The attendance was the same on days 3 and 30. The attendance at both plays on those days was 105 and 294 respectively.****
The attendance was never the same at both plays.
HOW DO I SOLVE THIS THOUGH
7x + 84 = - x^2 + 40 x - 6
x^2 - 33 x + 90 = 0
(x - 30)(x - 3) = 0
To solve this problem, we need to find the values of x (number of days) where the attendance at Play A (y=7x+84) is equal to the attendance at Play B (y=-x^2+40x-6).
To find the day(s) when the attendance was the same at both plays, we can set the two equations equal to each other and solve for x.

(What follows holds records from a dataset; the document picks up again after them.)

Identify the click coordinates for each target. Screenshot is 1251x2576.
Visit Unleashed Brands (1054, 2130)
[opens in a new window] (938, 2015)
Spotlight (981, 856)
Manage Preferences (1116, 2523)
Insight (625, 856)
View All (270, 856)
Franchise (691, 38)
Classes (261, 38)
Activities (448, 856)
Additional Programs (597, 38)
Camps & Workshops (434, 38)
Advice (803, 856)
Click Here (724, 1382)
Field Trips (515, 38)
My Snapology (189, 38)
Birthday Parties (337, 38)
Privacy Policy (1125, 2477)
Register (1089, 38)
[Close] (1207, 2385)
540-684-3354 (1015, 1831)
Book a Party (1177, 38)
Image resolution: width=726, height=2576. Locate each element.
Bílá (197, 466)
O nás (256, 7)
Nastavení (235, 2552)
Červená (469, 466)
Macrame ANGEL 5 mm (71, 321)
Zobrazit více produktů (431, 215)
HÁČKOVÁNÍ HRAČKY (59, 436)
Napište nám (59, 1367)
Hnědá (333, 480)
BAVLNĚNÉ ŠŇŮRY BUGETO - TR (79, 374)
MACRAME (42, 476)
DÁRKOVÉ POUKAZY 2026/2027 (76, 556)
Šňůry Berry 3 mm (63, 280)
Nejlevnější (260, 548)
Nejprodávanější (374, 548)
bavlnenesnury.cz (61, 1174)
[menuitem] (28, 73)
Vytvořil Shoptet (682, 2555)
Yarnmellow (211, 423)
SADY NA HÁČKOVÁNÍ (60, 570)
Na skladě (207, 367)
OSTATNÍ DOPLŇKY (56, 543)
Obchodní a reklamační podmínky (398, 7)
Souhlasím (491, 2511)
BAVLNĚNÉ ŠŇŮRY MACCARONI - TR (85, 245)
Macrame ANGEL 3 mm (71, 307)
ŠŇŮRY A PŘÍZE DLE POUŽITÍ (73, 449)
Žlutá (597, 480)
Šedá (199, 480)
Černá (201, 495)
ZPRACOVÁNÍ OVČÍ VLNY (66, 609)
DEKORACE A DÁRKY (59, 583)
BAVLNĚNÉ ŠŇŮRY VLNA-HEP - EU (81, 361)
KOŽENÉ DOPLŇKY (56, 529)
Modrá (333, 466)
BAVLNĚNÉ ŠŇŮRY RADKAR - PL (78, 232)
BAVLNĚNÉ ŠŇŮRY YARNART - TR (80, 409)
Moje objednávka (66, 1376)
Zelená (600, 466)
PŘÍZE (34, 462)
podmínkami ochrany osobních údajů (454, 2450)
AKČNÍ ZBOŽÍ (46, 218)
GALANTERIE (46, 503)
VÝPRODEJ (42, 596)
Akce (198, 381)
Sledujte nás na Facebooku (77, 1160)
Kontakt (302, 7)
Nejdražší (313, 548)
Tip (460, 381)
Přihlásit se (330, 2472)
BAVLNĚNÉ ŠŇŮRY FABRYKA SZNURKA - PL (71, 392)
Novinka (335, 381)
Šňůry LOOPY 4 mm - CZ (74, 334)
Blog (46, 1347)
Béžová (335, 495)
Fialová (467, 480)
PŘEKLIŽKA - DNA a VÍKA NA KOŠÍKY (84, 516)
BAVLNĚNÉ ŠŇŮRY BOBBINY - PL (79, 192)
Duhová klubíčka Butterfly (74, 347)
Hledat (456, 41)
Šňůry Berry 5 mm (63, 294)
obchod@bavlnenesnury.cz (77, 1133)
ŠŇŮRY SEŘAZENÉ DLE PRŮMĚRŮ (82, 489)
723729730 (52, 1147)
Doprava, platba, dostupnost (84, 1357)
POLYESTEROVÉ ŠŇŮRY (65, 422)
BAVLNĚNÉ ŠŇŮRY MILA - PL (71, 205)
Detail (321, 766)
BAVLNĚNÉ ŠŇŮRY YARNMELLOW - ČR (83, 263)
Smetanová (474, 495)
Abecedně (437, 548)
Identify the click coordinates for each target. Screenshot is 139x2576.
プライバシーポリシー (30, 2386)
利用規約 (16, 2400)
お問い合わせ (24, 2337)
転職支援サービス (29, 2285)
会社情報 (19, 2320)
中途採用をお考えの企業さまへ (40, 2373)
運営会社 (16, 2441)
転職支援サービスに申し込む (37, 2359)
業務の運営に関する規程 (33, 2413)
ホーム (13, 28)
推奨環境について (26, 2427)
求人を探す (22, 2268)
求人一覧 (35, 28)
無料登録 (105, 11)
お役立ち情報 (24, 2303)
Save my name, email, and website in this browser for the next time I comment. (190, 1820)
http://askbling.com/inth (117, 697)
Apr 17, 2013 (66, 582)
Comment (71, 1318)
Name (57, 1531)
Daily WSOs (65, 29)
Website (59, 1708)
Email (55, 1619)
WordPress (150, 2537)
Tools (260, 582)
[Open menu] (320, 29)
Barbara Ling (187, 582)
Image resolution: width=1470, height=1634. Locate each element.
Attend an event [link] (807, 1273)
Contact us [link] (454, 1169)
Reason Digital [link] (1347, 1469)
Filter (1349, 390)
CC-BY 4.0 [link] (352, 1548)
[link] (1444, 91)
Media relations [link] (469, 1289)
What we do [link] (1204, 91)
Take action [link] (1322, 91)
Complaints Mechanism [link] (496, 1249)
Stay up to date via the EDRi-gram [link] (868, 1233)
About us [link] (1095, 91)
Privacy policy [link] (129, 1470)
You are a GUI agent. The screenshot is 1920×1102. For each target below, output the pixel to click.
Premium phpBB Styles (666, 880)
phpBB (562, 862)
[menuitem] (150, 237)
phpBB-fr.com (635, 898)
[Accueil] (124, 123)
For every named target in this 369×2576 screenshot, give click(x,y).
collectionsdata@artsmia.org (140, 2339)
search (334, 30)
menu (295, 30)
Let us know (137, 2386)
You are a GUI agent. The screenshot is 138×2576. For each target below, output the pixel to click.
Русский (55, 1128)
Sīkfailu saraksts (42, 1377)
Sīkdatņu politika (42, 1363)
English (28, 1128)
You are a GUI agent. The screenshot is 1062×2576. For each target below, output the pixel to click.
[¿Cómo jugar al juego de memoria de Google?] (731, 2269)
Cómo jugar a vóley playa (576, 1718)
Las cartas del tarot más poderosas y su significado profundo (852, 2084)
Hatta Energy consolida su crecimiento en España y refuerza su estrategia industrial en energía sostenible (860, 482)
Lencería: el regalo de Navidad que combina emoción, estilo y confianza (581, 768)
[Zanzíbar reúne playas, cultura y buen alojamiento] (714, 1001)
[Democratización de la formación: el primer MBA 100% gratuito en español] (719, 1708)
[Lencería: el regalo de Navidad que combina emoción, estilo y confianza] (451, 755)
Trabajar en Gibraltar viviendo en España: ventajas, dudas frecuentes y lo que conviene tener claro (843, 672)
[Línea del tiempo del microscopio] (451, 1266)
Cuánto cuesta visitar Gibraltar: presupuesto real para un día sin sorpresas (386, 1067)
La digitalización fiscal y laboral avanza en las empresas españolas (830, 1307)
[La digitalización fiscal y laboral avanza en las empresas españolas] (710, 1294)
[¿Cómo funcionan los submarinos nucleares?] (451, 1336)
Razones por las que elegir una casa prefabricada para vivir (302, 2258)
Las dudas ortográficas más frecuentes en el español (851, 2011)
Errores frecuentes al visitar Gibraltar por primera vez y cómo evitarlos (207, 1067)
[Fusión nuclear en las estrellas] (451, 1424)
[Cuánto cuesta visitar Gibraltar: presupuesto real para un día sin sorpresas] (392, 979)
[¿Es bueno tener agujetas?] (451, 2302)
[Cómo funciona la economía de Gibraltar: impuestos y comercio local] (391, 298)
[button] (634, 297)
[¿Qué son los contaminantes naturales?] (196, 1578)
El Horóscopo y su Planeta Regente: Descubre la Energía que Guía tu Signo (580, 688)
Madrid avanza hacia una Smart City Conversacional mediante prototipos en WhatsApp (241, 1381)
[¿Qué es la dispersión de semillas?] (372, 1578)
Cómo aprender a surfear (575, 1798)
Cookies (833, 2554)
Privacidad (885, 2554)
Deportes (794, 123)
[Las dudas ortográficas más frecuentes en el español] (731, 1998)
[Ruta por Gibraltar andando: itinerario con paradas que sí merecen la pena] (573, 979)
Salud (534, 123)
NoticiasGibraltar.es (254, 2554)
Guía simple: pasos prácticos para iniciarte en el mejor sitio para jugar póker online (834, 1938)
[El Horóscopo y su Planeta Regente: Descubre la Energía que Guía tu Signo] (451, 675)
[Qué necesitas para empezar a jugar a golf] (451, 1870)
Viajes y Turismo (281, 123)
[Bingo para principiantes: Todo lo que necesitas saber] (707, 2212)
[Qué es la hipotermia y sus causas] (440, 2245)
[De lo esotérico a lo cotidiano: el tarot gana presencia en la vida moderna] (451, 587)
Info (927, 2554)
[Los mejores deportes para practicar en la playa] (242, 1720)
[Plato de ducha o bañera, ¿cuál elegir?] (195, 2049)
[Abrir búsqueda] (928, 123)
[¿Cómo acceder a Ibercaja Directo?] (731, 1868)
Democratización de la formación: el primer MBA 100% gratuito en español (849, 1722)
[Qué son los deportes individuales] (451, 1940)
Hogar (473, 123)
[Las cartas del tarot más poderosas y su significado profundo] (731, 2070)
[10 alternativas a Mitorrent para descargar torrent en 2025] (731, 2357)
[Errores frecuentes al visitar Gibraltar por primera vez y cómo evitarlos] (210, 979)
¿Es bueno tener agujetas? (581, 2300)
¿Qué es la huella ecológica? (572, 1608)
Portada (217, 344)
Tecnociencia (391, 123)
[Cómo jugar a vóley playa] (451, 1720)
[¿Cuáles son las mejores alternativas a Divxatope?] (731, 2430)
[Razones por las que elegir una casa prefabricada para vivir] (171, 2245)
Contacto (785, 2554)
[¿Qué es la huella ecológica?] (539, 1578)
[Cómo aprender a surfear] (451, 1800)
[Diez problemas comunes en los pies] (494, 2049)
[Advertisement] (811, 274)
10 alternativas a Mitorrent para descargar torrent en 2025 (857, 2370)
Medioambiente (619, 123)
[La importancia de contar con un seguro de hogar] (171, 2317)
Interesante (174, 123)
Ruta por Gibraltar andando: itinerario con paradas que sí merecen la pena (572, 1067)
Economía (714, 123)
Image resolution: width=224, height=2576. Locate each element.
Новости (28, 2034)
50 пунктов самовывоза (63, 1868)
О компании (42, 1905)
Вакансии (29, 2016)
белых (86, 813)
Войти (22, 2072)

Setting y=7x+84 equal to y=-x^2+40x-6:
7x+84 = -x^2+40x-6
Rearranging the equation to bring all terms to one side:
x^2 - 33x + 90 = 0
Now we can solve this quadratic equation using factoring, completing the square, or the quadratic formula. Let's use factoring in this case:
(x - 3)(x - 30) = 0
Now we have two possible values for x: x = 3 and x = 30.
So, the attendance was the same on days 3 and 30.
To find the attendance on those days, substitute the values of x into either equation.
For day 3:
y = 7(3) + 84
y = 21 + 84
y = 105
For day 30:
y = 7(30) + 84
y = 210 + 84
y = 294
Therefore, the attendance at both plays on days 3 and 30 was 105 and 294 respectively.